Tenaga Kerja Tiongkok
Ginandjar Kartasasmita ;
Mantan Menko Ekonomi, Keuangan,
dan Industri
|
KOMPAS, 12 Mei 2016
Dalam perjalanan di
pesawat Garuda, saya melihat-lihat majalah The Economist terbitan 23 April 2016. Ada sebuah artikel yang
menarik saya mengenai hubungan Myanmar-Tiongkok.
Dalam artikel itu dibahas betapa hubungan
Myanmar dengan Tiongkok, dua negara yang berbatasan dan terkait dalam tali-temali
sejarah yang panjang, belakangan ini memasuki fase baru. Hal itu terkait
proses demokratisasi di Myanmar dengan kemenangan NLD yang dipimpin Aung San Suu
Kyi di pemilu lalu.
Tapi, yang utamanya menarik bagi saya,
hubungan ekonomi kedua negara yang erat dalam masa pemerintahan para jenderal
di Myanmar itu ditandai makin kuatnya peran Tiongkok dalam ekonomi Myanmar.

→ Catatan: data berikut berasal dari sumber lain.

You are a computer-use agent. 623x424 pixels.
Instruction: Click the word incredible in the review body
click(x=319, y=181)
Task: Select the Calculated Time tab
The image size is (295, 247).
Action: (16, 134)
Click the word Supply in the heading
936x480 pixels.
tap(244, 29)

Curahan investasi proyek-proyek infrastruktur skala besar telah menimbulkan
”kemarahan” yang dalam di kalangan masyarakat. Ditulis di situ betapa
investasi Tiongkok yang datang dengan puluhan ribu tenaga kerja telah
membangkitkan kerisauan rakyat Myanmar, bahwa negaranya akan berubah jadi
sebuah provinsi Tiongkok.
Para jenderal pun mulai menyadari dukungan
ekonomi Tiongkok itu makin merupakan liability. Maka, pada
2012, Presiden Myanmar Jenderal Thein Sein mendadak membatalkan proyek dam
besar Myitsone di hulu Sungai Irrawaddy. Beberapa proyek besar lainnya juga
dibatalkan, antara lain tambang tembaga dan proyek kereta api yang
menghubungkan Provinsi Yunan di Tiongkok ke Teluk Bengal.

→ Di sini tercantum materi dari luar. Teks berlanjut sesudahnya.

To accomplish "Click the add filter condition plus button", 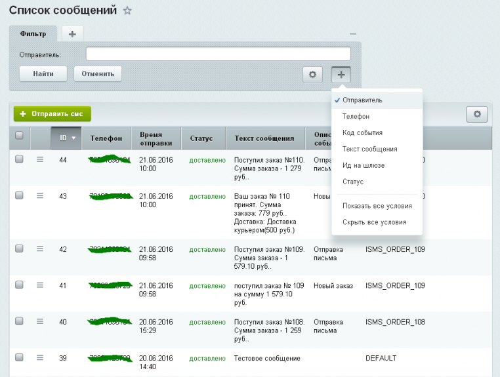I will pos(341,75).

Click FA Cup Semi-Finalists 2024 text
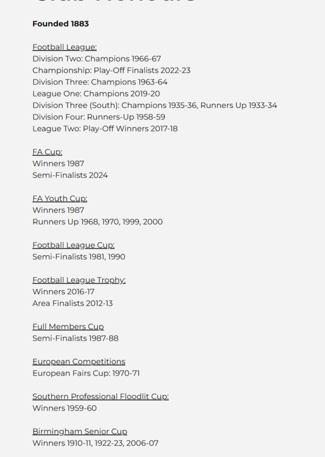(x=70, y=175)
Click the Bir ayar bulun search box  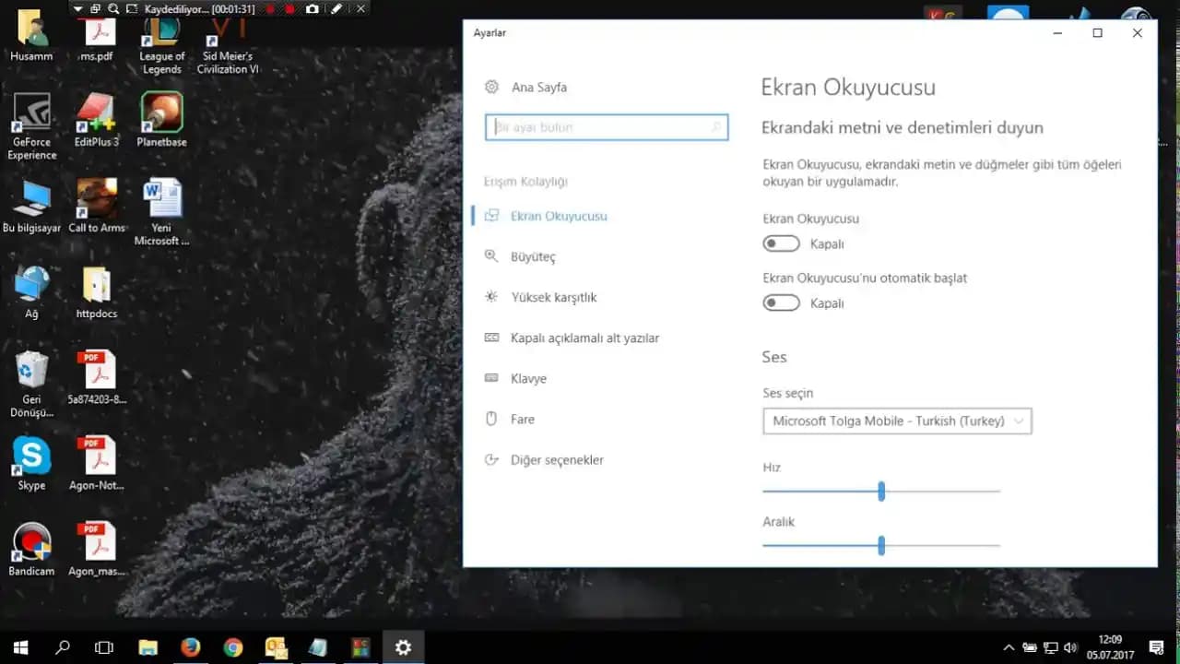point(606,126)
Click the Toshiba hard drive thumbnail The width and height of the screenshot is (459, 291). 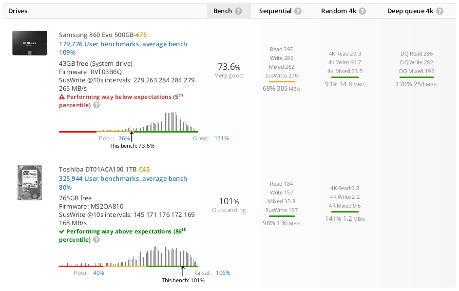[x=30, y=183]
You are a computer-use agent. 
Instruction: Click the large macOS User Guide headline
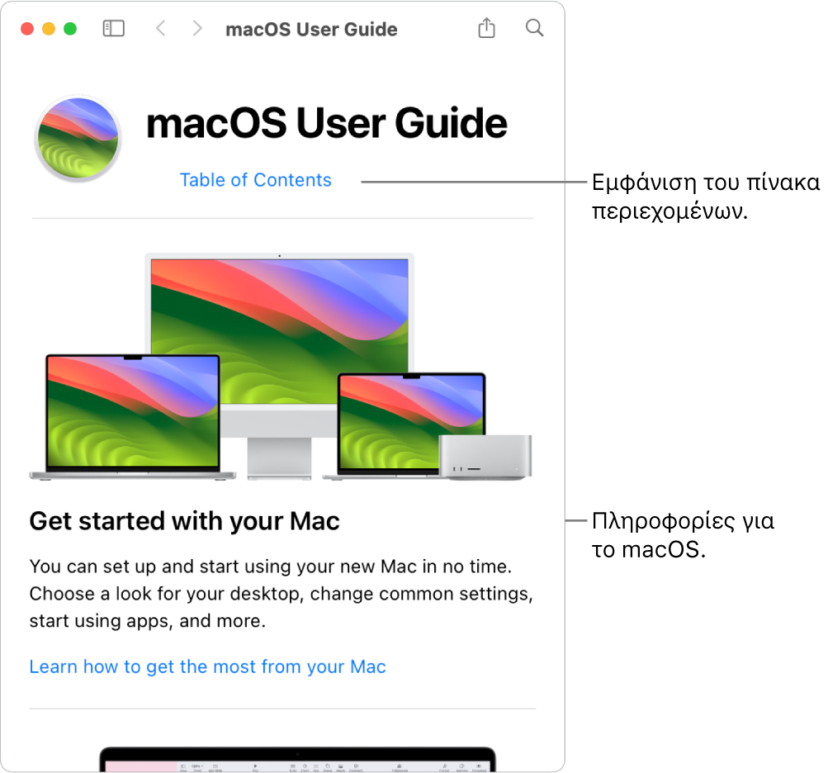(327, 123)
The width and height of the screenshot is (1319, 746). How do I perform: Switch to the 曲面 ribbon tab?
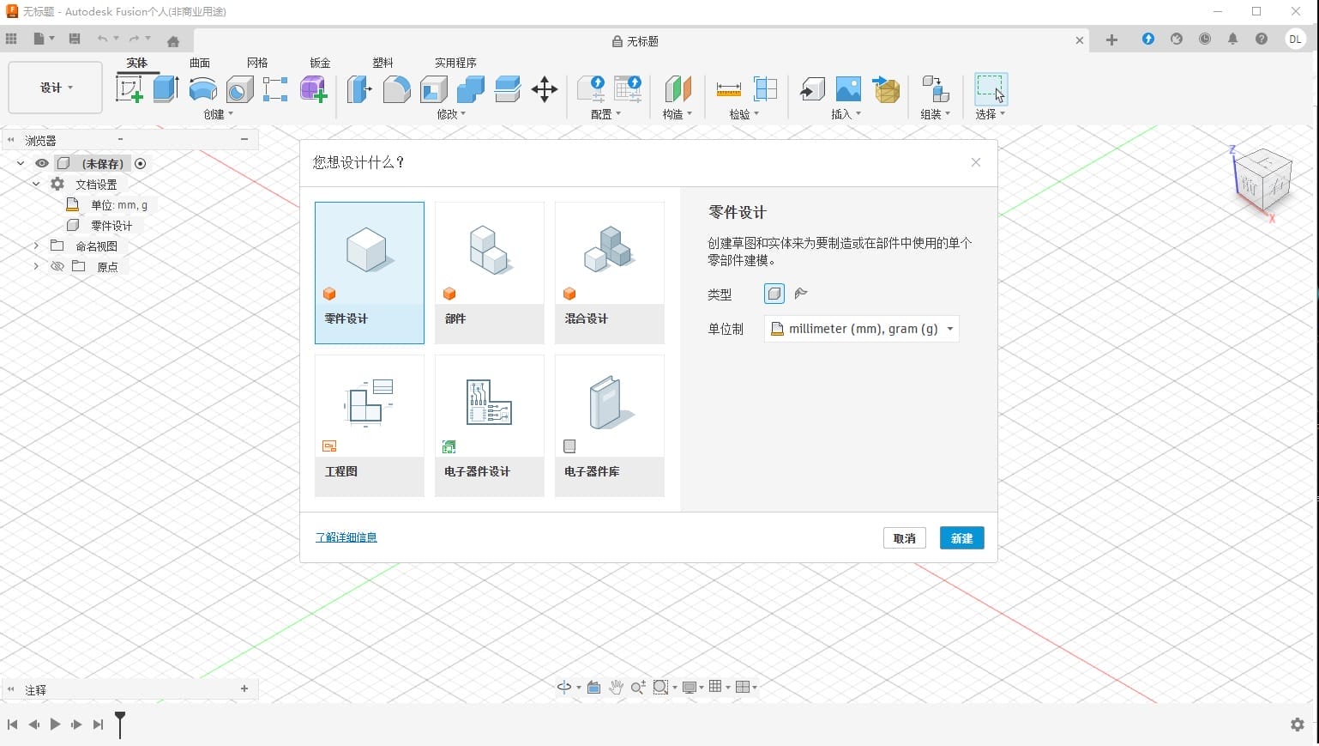click(x=200, y=62)
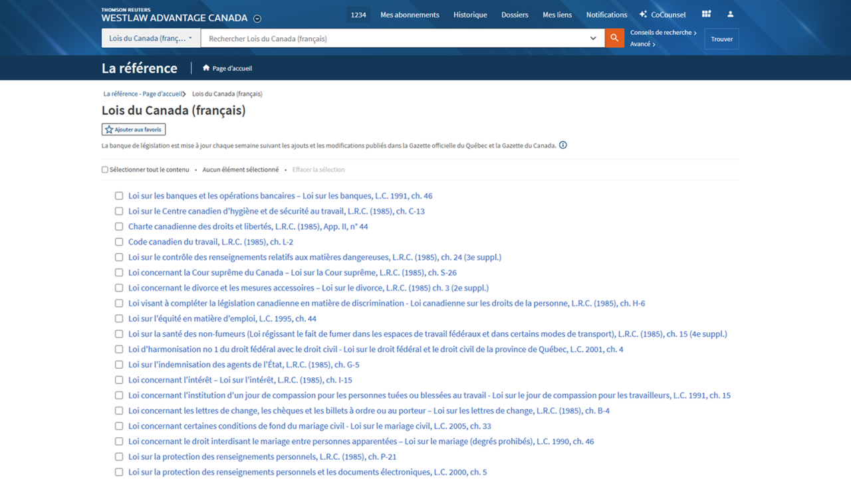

Saya tidak terlalu memikirkan tulisan itu
sampai beberapa hari lalu, sewaktu mencuat masalah tenaga kerja Tiongkok
melakukan pengeboran tanah di lokasi TNI AU di Halim Perdanakusuma, Jakarta,
yang mendapat tanggapan keras masyarakat.
Otomatis pikiran saya menghubungkan
keduanya. Rupanya ada pola yang sama dalam praktik kerja sama ekonomi
Tiongkok di Myanmar dan Indonesia. Sebelumnya juga kita mendengar betapa besar
kehadiran Tiongkok di sejumlah negara Afrika, dan bersama proyek-proyek
infrastrukturnya datang pula puluhan ribu tenaga kerjanya, bahkan karena
situasi di sana tak aman disertai dengan aparat militernya.

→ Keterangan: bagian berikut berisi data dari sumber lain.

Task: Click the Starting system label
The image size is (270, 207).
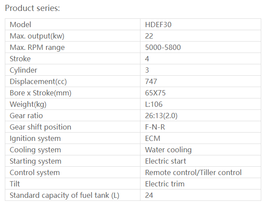Action: pyautogui.click(x=35, y=161)
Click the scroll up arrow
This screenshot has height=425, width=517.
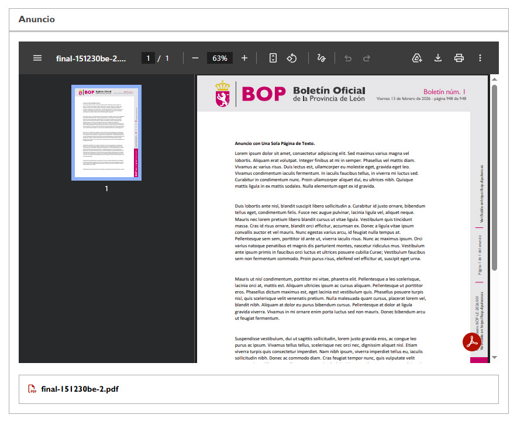coord(494,79)
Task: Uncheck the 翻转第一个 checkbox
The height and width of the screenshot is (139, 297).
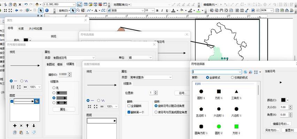Action: point(129,112)
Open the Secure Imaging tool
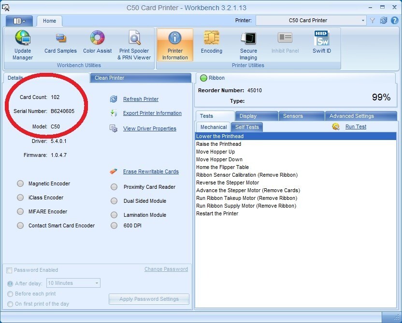The width and height of the screenshot is (402, 323). 248,45
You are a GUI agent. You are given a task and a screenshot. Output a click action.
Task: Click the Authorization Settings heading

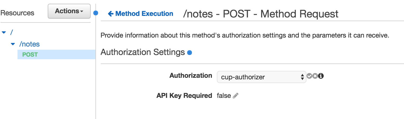tap(143, 52)
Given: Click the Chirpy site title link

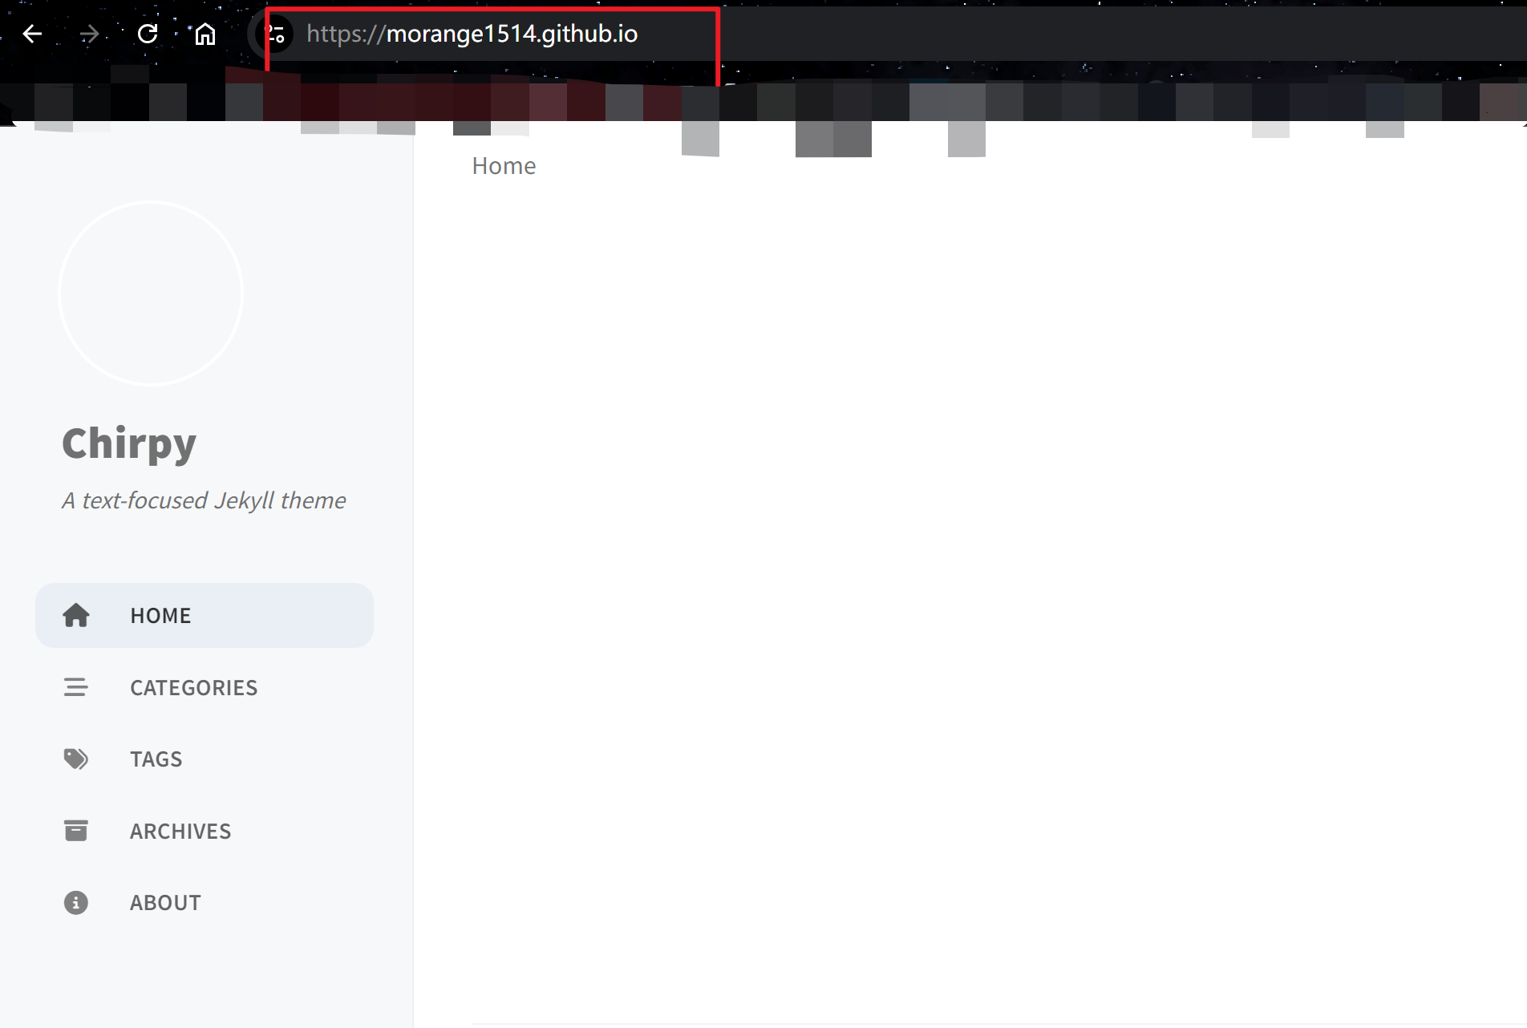Looking at the screenshot, I should tap(129, 443).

Saya tergugah menulis opini ini karena
mengalami sendiri masalah tenaga kerja Tiongkok ini. Kurang lebih 30 tahun lalu, dalam
sebuah proyek di Banten, datang ratusan pekerja Tiongkok. Sebagian besar
mereka adalah pekerja konstruksi bangunan, bahkan ada juru masaknya. Kami,
pemerintah waktu itu, memulangkan pekerja-pekerja itu dan meminta investor
memakai tenaga-tenaga Indonesia untuk pekerjaan yang dapat kita lakukan
sendiri.
Belakangan ini proyek-proyek Tiongkok makin
banyak di Indonesia. Saya kira itu tak masalah. Tapi, setelah pensiun, saya
juga tak tahu apakah pola yang terjadi di Myanmar, di Afrika, dan yang coba
diterapkan di Indonesia 30 tahun itu masih berjalan dalam masa pasca
reformasi sekarang.
Berita belakangan ini menunjukkan bahwa
pola itu masih berjalan, bahkan mungkin cukup intens. Kalau saja tidak
tertangkap basah oleh petugas keamanan TNI AU, mungkin tidak pernah ada orang
yang tahu atau yang tahu tetapi tidak peduli.
Menggelisahkan
Dalam kasus ini sekurang-kurangnya ada tiga
hal yang menggelisahkan. Pertama, tenaga kerja Tiongkok melakukan
pekerjaan yang sangat sederhana, pengeboran tanah untuk mengambil cuplikan.
Untuk pekerjaan tersebut kita pasti mampu.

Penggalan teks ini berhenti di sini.